■ **Material to process**
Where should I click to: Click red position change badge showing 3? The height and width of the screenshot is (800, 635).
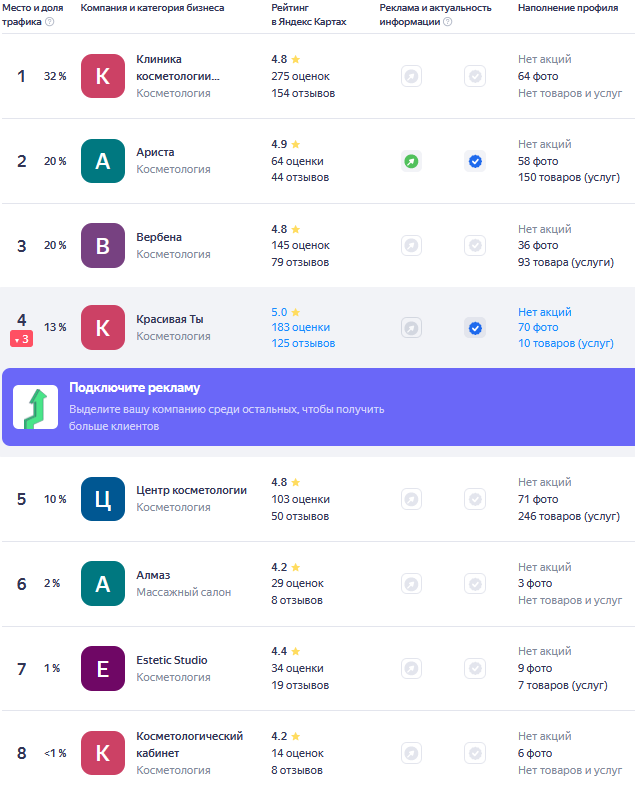click(22, 340)
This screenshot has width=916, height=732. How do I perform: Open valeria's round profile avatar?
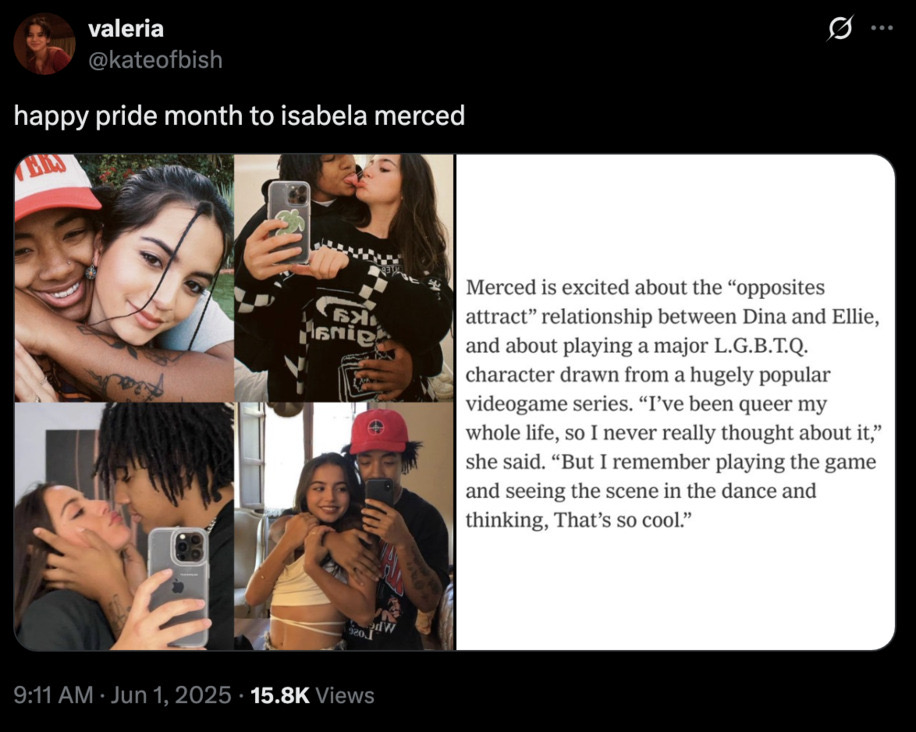pos(44,44)
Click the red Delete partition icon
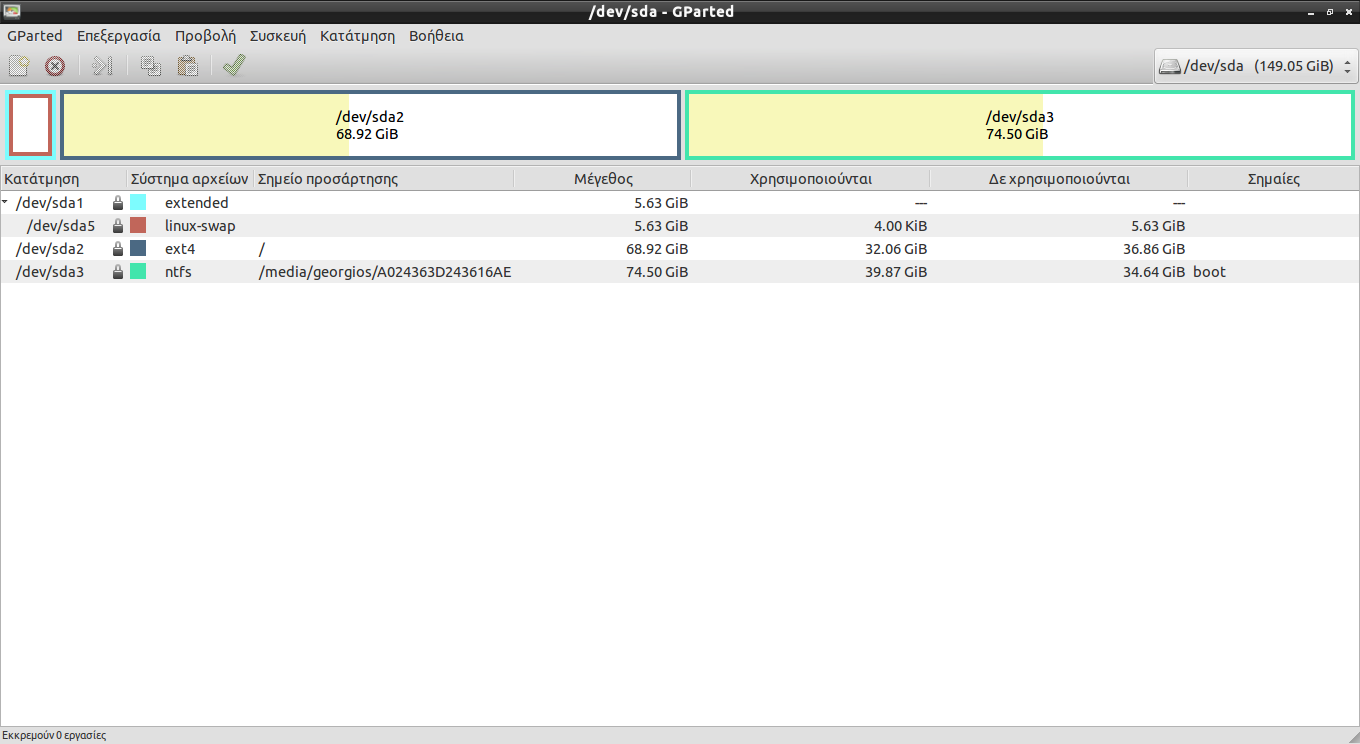Image resolution: width=1360 pixels, height=744 pixels. click(x=55, y=66)
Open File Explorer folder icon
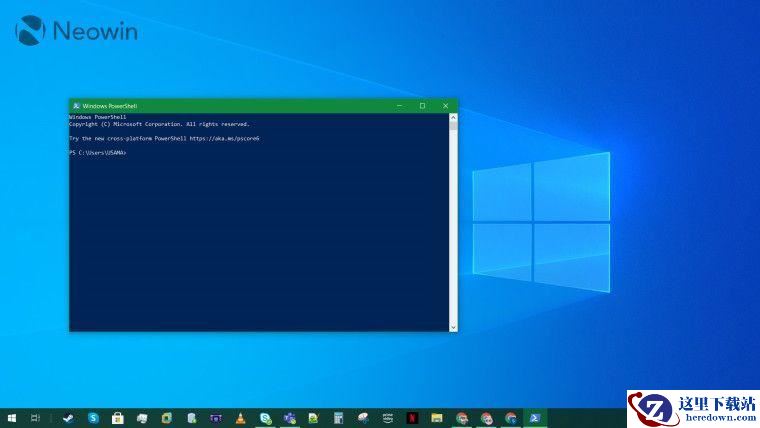 coord(436,418)
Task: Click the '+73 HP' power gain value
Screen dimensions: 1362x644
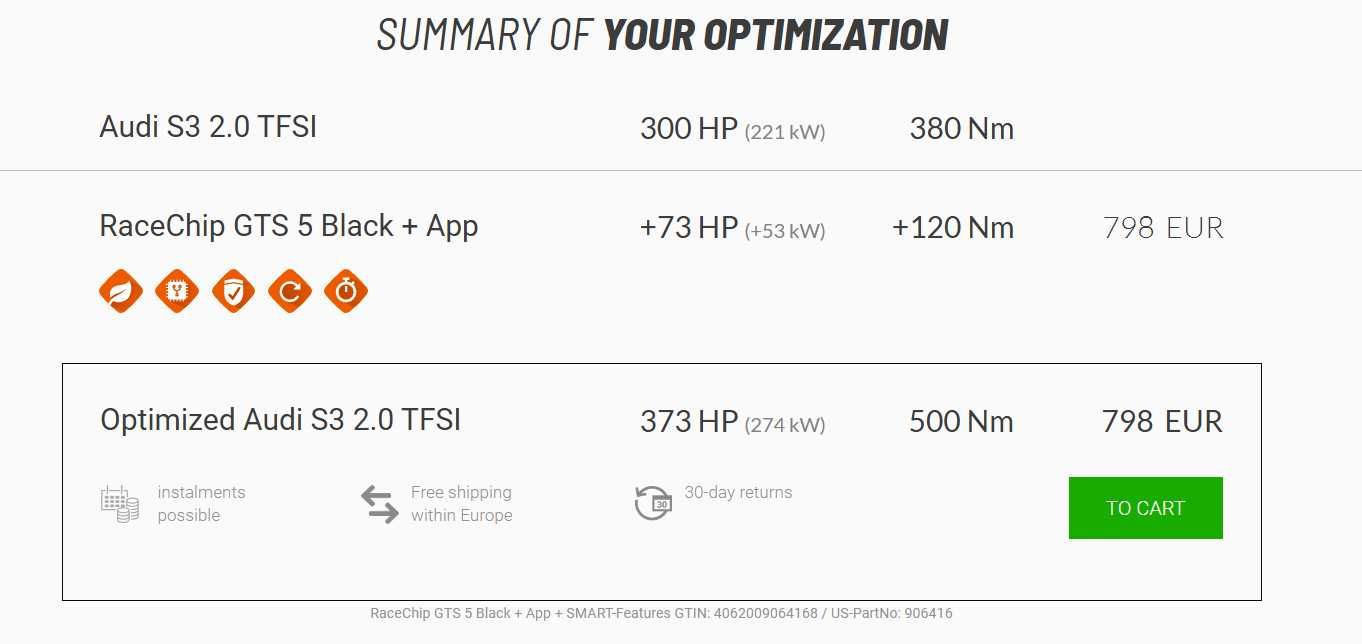Action: coord(689,228)
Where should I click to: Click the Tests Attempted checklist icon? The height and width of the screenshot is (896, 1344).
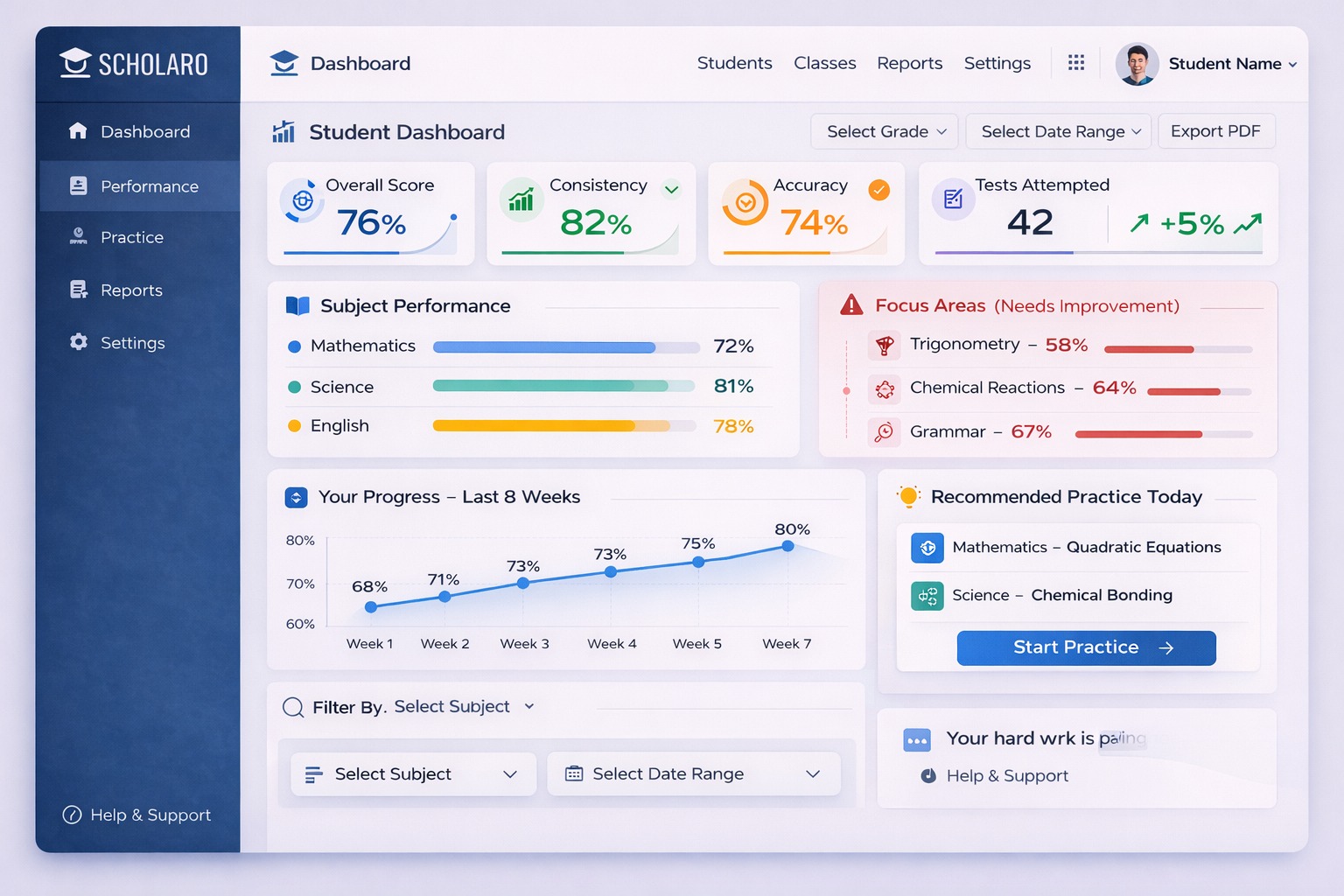coord(953,200)
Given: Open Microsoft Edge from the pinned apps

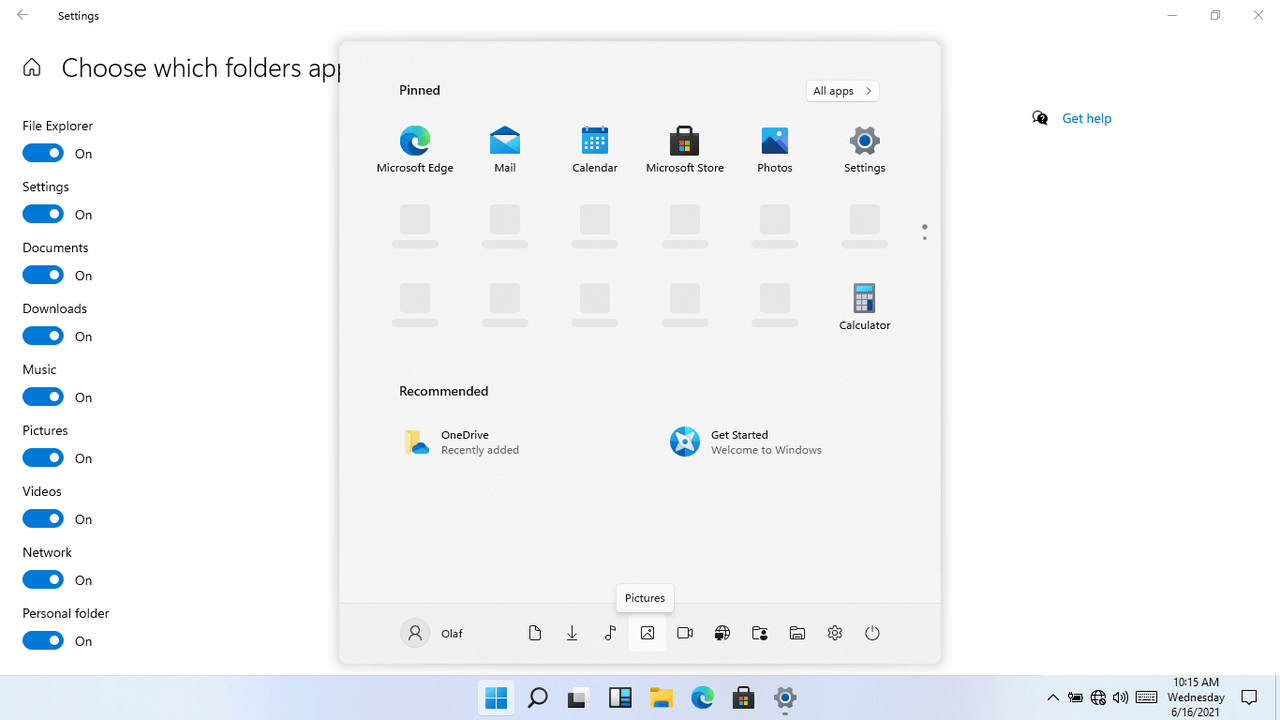Looking at the screenshot, I should (x=414, y=148).
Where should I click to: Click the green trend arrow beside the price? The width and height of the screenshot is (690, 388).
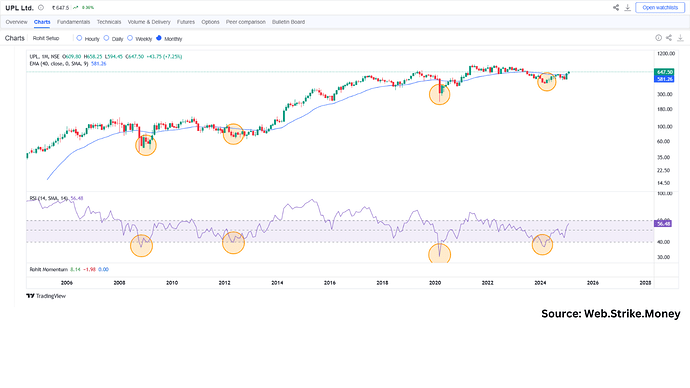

■ **What this task involves**
Would you copy each line above exactly as given, dropping any images?

■ **Solution**
Where should I click to: Click red position change badge showing 3? The height and width of the screenshot is (800, 635).
click(22, 340)
This screenshot has width=916, height=732. How do I perform: Open valeria's round profile avatar?
pos(44,44)
Click the red Delete partition icon
Image resolution: width=1360 pixels, height=744 pixels. click(x=55, y=66)
Open File Explorer folder icon
 coord(436,418)
Task: Click the '+73 HP' power gain value
Screen dimensions: 1362x644
Action: coord(689,228)
Where should I click to: Click the Tests Attempted checklist icon? The height and width of the screenshot is (896, 1344).
coord(953,200)
Given: Open Microsoft Edge from the pinned apps

Looking at the screenshot, I should (x=414, y=148).
Where should I click to: Click the green trend arrow beside the price? The width and height of the screenshot is (690, 388).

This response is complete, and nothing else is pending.